2. The Court of Appeals' test for dissolving a desegregation decree is
more stringent than is required either by this Court's decisions dealing
with injunctions or by the Equal Protection Clause of the Fourteenth
Amendment. Pp. 6-12.
(a) Considerations based on the allocation of powers within the federal
system demonstrate that the Swift test does not provide the proper standard
to apply to injunctions entered in school desegregation cases. Such
decrees, unlike the one in Swift, are not intended to operate in
perpetuity, federal supervision of local school systems always having been
intended as a temporary measure to remedy past discrimination. The legal
justification for displacement of local authority in such cases is a
violation of the Constitution, and dissolution of a desegregation decree
after local authorities have operated in compliance with it for a
reasonable period is proper. Thus, in this case, a finding by the District
Court that the school system was being operated in compliance with the
Equal Protection Clause, and that it was unlikely that the Board would
return to its former ways, would be a finding that the purposes of the
desegregation litigation had been fully achieved, and no additional showing
of "grievous wrong evoked by new and unforeseen conditions" would be
required of the Board. Pp. 7-10.
(b) The Court of Appeals also erred in relying on United States v. W.
T. Grant Co., 345 U. S. 629, 633, for the proposition that "compliance
alone cannot become the basis for modifying or dissolving an injunction."

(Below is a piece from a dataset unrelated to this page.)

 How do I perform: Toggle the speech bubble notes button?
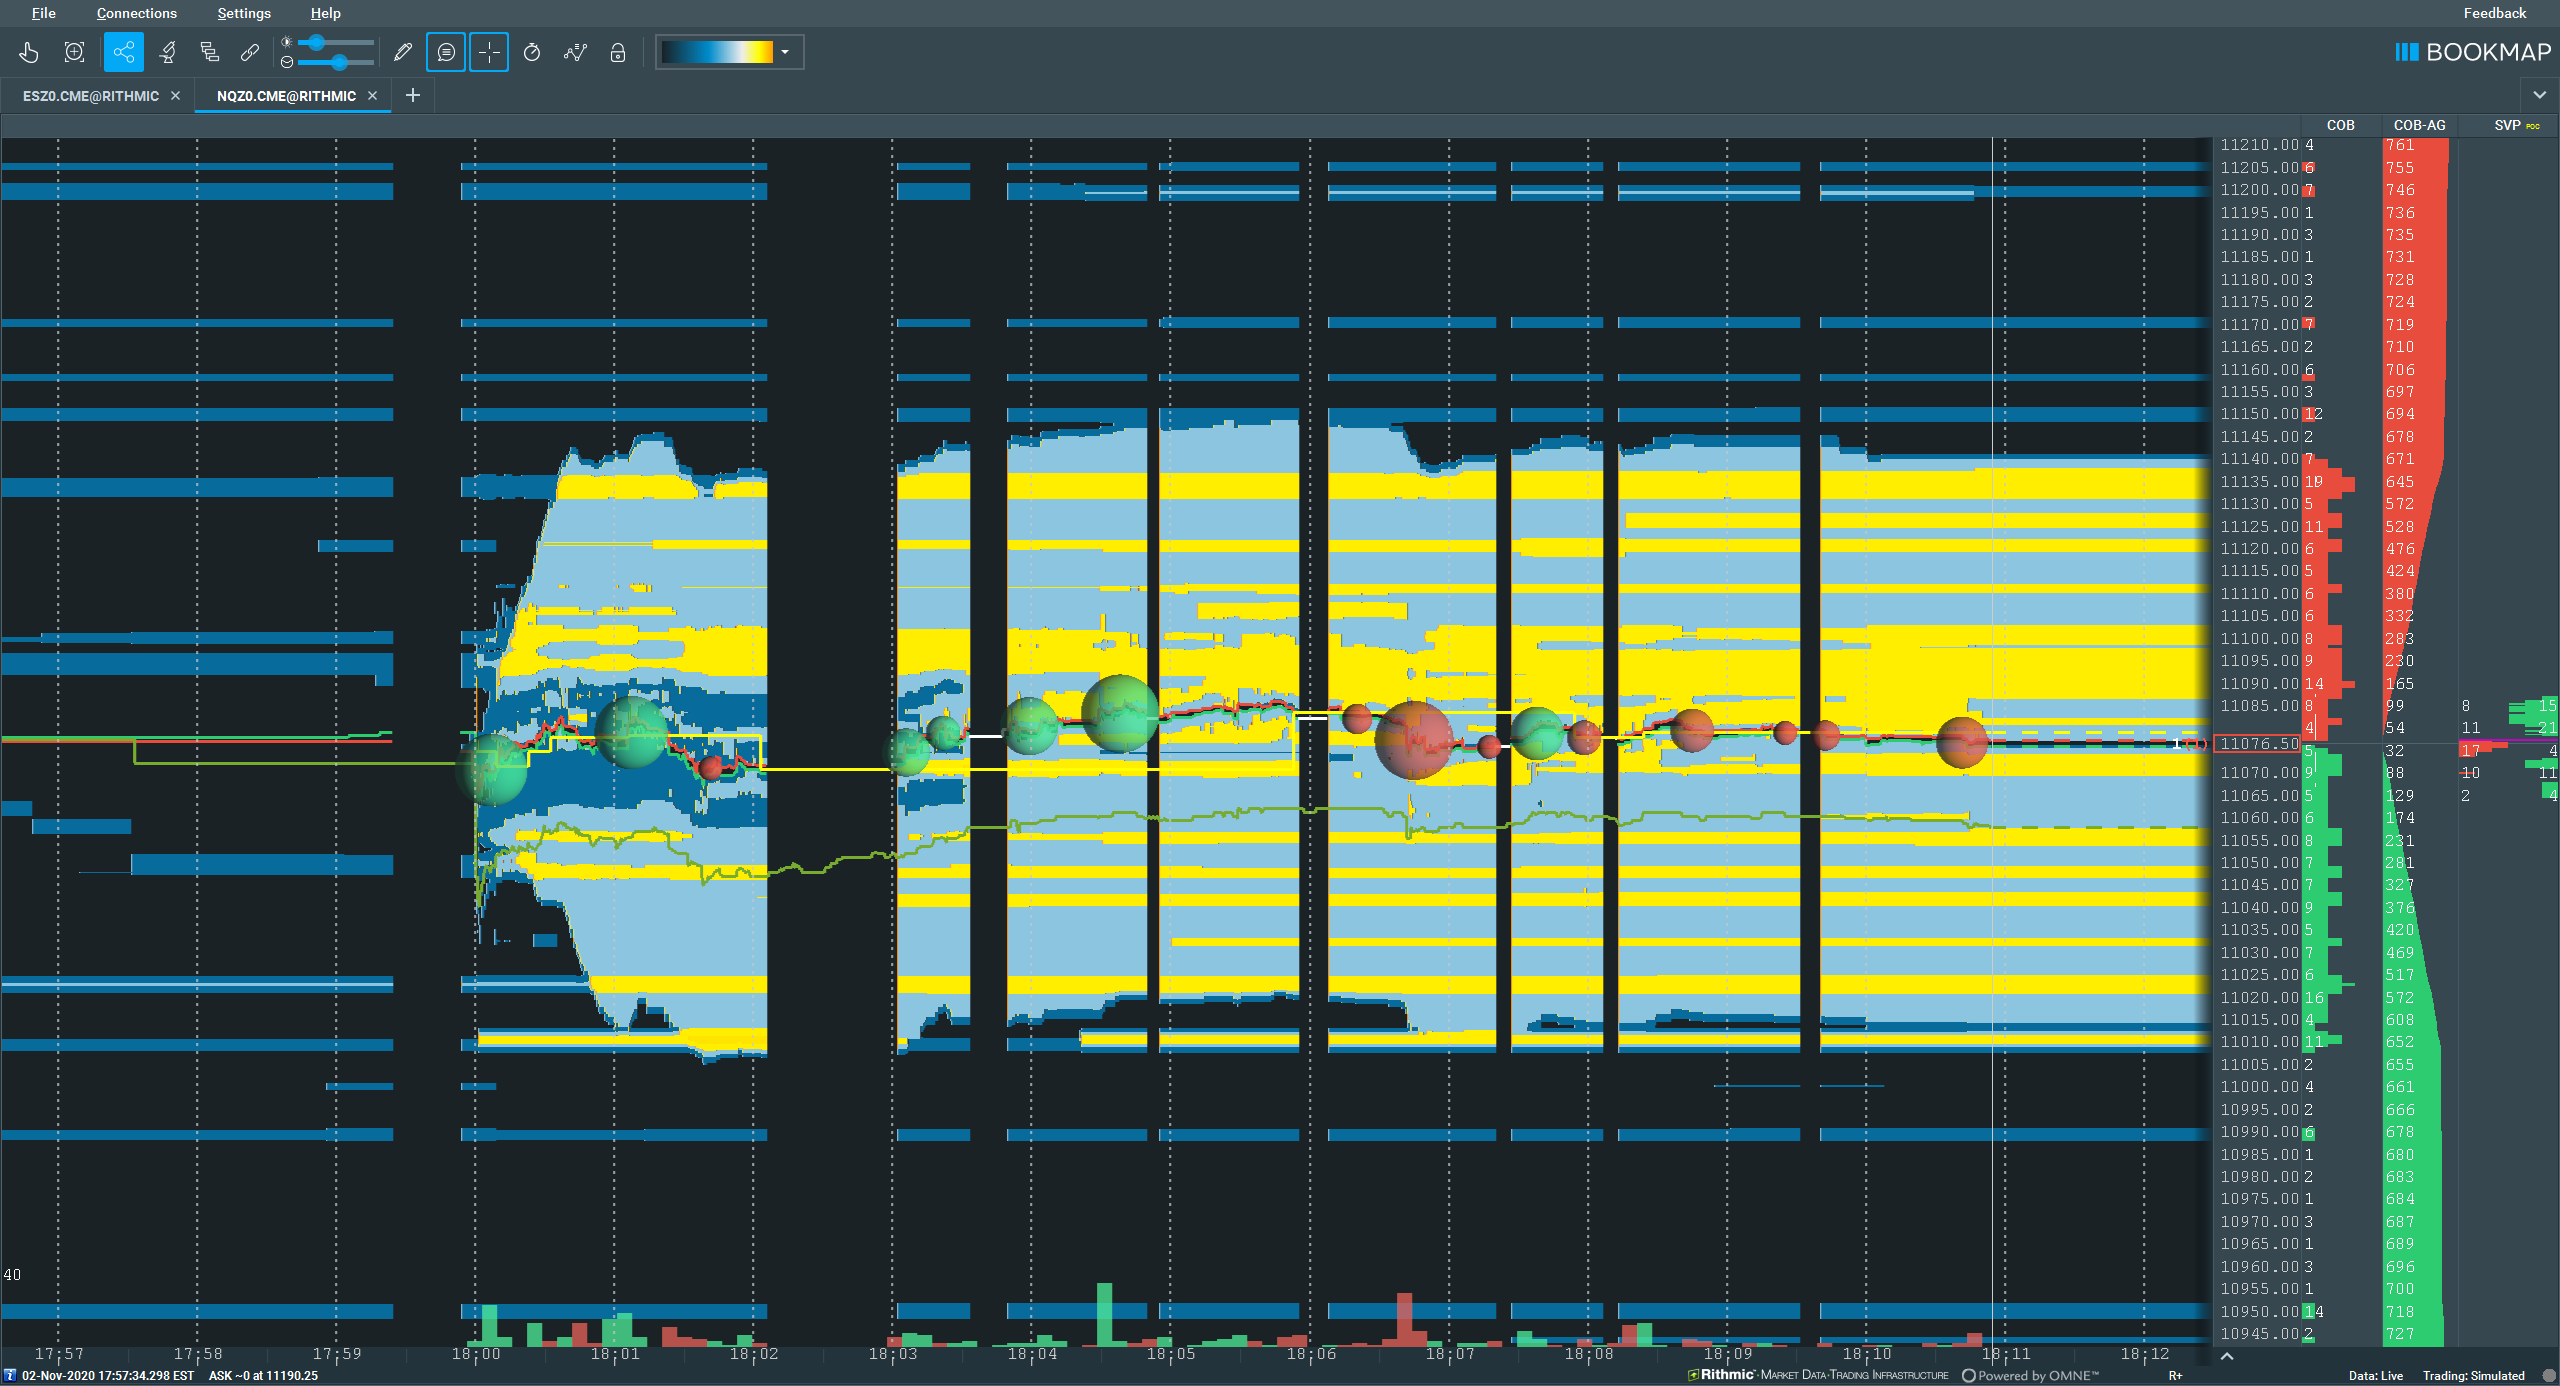446,52
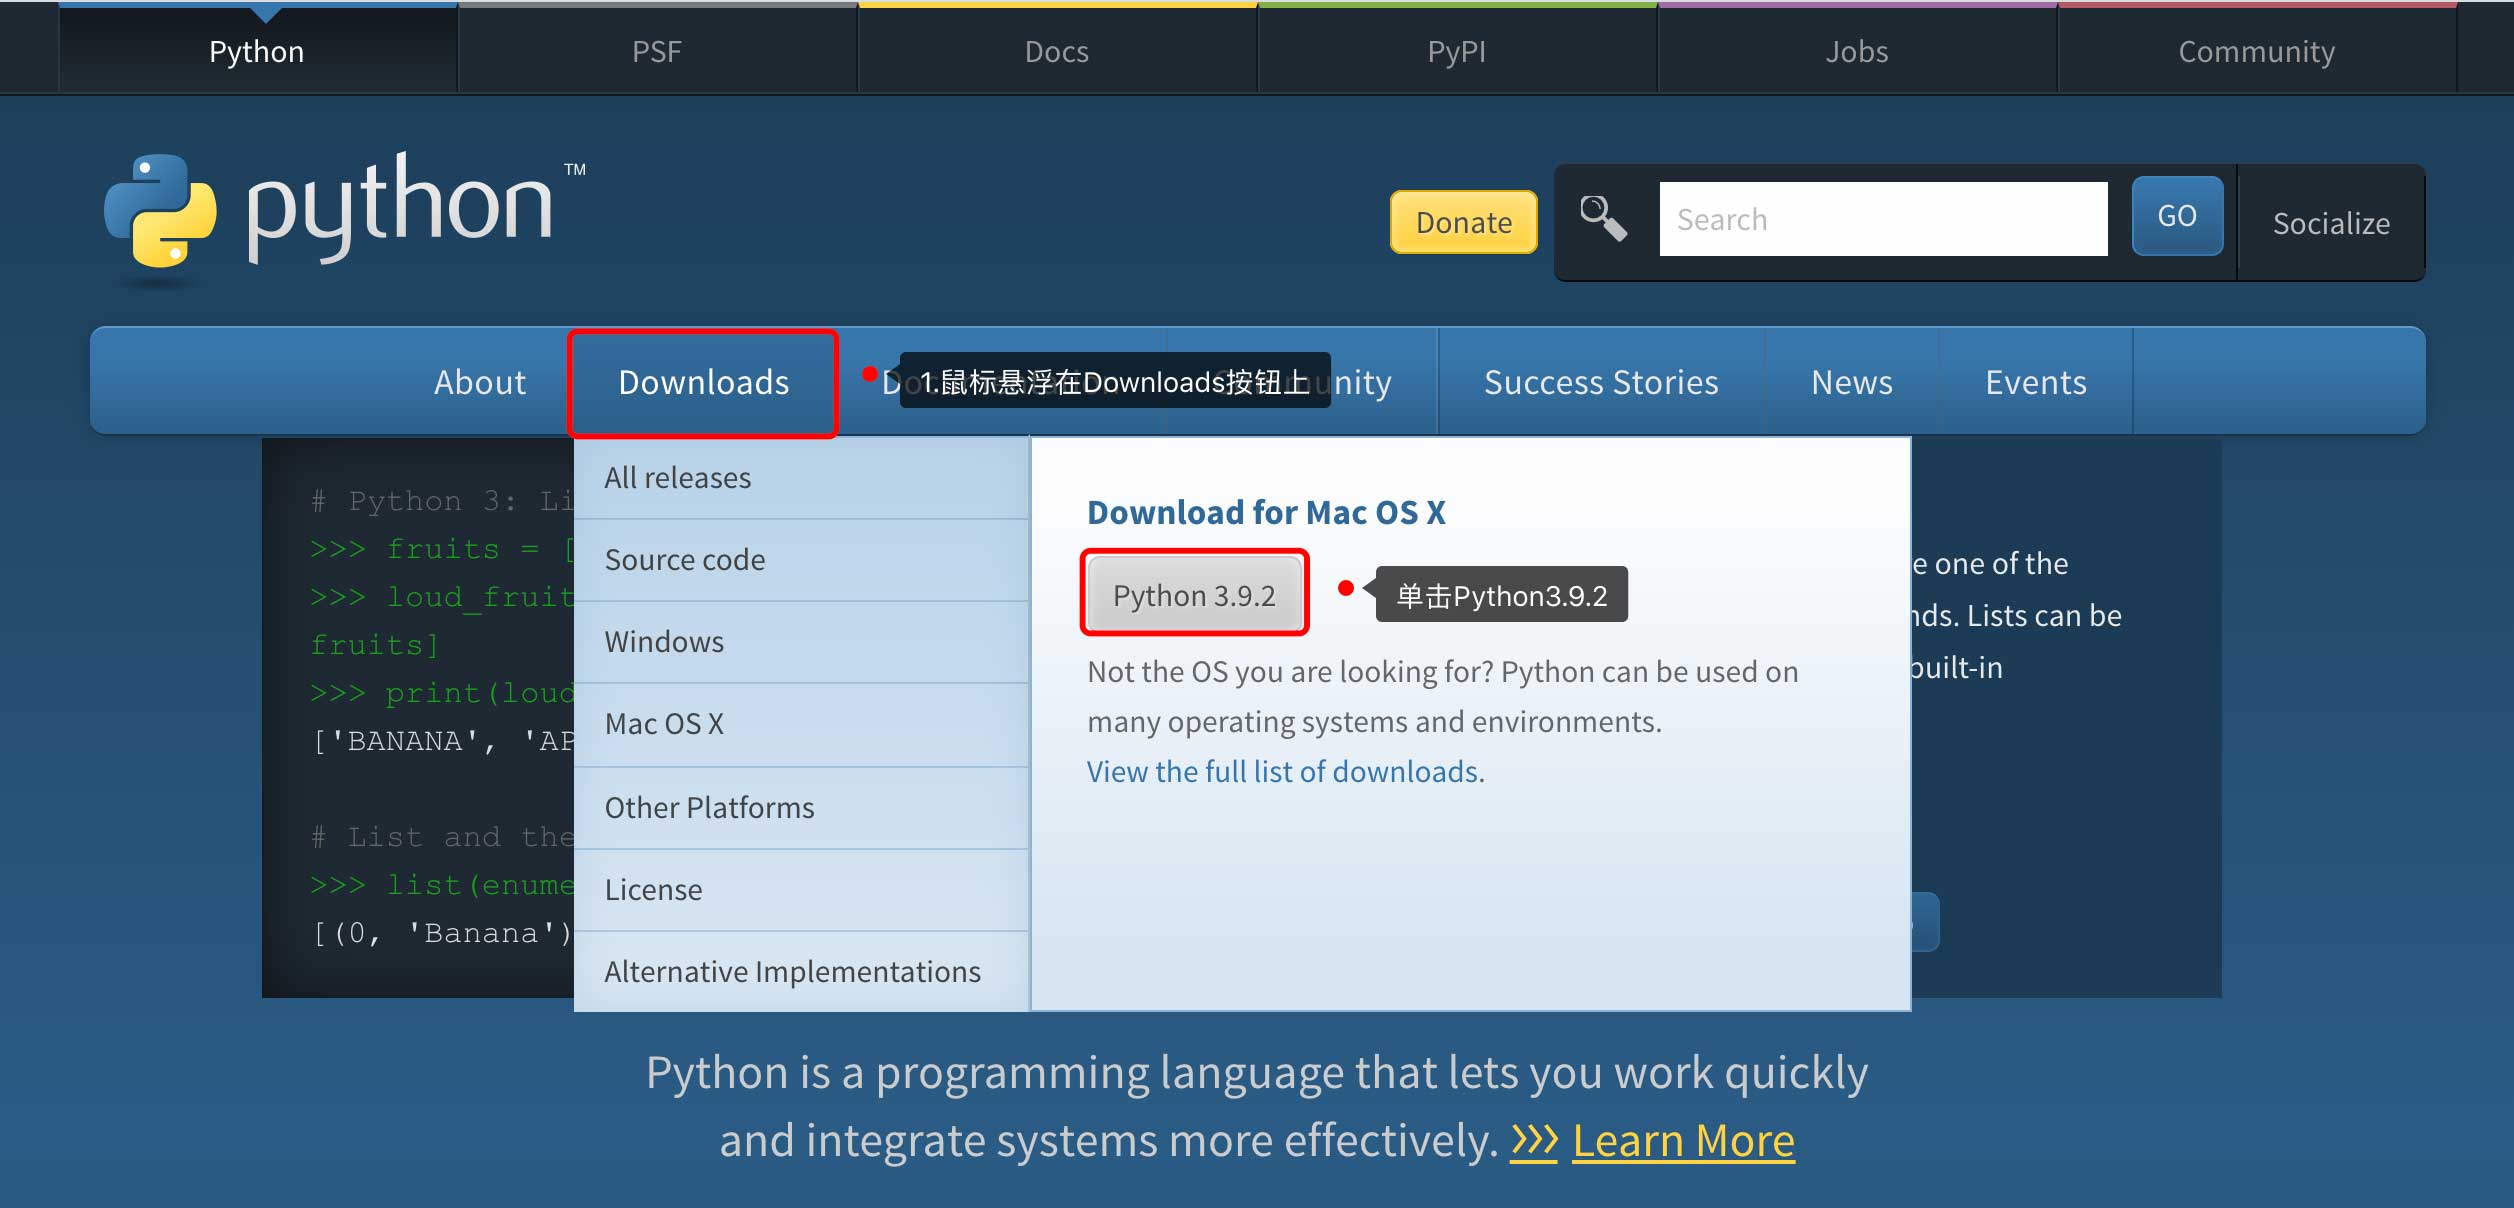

That case did not involve the dissolution of an injunction, but the
question whether an injunction should be issued in the first place in light
of the wrongdoer's promise to comply with the law. Although a district
court need not accept at face value a school board's profession that it
will cease to intentionally discriminate in the future, the board's
compliance with previous court orders is obviously relevant in deciding
whether to modify or dissolve a desegregation decree, since the passage of
time results in changes in board personnel and enables the court to observe
the board's good faith in complying with the decree. The Court of Appeals'
test would improperly condemn a school district to judicial tutelage for
the indefinite future. P. 10.
(c) In deciding whether the Board made a sufficient showing of
constitutional compliance as of 1985, when the SRP was adopted, to allow
the injunction to be dissolved, the District Court, on remand, should
address itself to whether the Board had complied in good faith with the
desegregation decree since it was entered, and whether, in light of every
facet of school operations, the vestiges of past de jure segregation had
been eliminated to the extent practicable. If it decides that the Board
was entitled to have the decree terminated, the court should proceed to
decide whether the Board's decision to implement the SRP complies with
appropriate equal protection principles. Pp. 10-12.
890 F. 2d 1483, reversed and remanded.
Rehnquist, C. J., delivered the opinion of the Court, in which White,
O'Connor, Scalia, and Kennedy, JJ., joined. Marshall, J., filed a
dissenting opinion, in which Blackmun and Stevens, JJ., joined. Souter, J.,
took no part in the consideration or decision of the case.